If things continue to escalate, offer to go with the victim and seek help. Help can include telling an adult or seeking counseling. Knowing you will be there by his or her side will make the victim no longer feel like they are alone. This might make it easier for the victim to get the held needed to handle the situation.
In most cases, having someone to talk to can help alleviate the pain and suffering associated with being bullied. Nemours suggest showing support through being a good listener and sharing concern over your friend’s fears and frustrations from being bullied. This offers an outlet for the victim to get all of their feelings out in the open, rather than bottle all of those emotions up inside.
Spend time together
In order truly be there for your friend, make time to spend with each other. Offer to walk home with the victim, which will not only show you are there for him or her, but also protects them from being bullied on the way home from school. If the bullying continues offer a new route home from school, preferably one where there are plenty of other people in the area.
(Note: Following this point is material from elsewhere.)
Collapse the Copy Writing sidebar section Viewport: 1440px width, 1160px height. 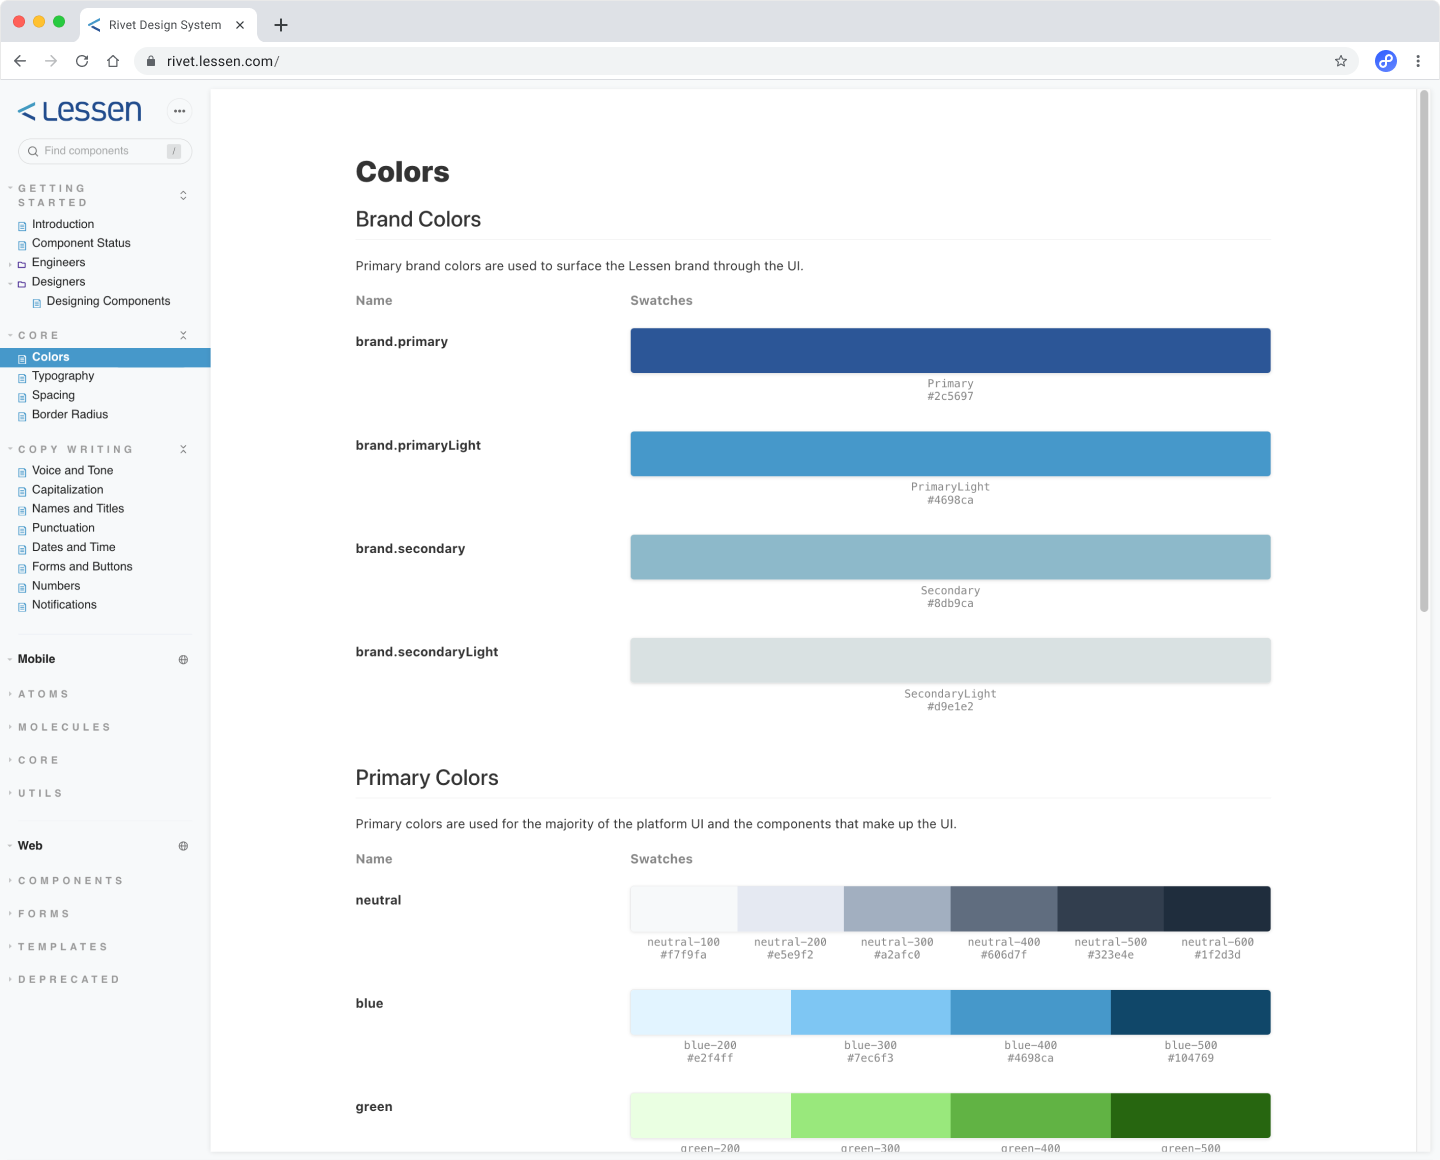[x=183, y=450]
Make plans to do something the victim enjoys. Something that will take his or her mind off of their situation with a bully. Doing so will show your friend that there is more to life than putting up with a bully and feeling alone.
As parents we not only have to fear that our children are being bullied in school, but also have to worry about the fact that it might be our children doing the bullying. There are things we can do while raising kids to help reduce the chances that they will turn into a bully. Here are some tips offered by the U.S. Department of Health and Human Services:
- Lead by example
- Do not bully others
- Do not talk bad or negatively about others
- Do not make fun of others
- Explain why bullying is wrong
- Teach child how to console someone who is being bullied
- Show compassion for those being bullied
- Be an active part of the child’s life
- Set time limits for technology use
- Set and enforce consistent rules of behavior
If you feel you have consoled your friend as much as you believe humanly possible, it might be necessary to seek additional help. If your friend does not want the help of others, but you feel you cannot do this on your own, make time to speak with an adult about the situation. The third party might be able to offer tips and other suggestions to help your friend through their troubled times.
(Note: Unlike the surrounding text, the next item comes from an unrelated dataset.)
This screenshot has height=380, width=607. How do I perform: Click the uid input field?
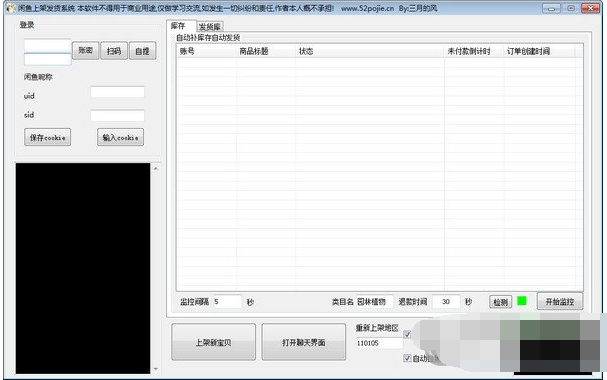[x=117, y=92]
If you do not have permission from your friend, it is important to keep their identity private until he or she is ready to seek help. If you seek additional help from an outside source, make sure not to reveal who the victim is, unless you have permission from your friend to do so.
HelpGuide.org also suggests those who know someone who is being bullied to call a help line for additional help. These help lines can help with preventing suicide or finding additional help and emotional support for the victim. Online resources are also available to those who would prefer the anonymity of the Internet.
All-in-all, the best way to show children support when they are being bullied and how not to become a bully themselves is to show them you are concerned and interested in their lives. Show support and express how proud you are of the child. Both of these will help reduce the feelings of being alone, isolated and might discourage a child from becoming a bully.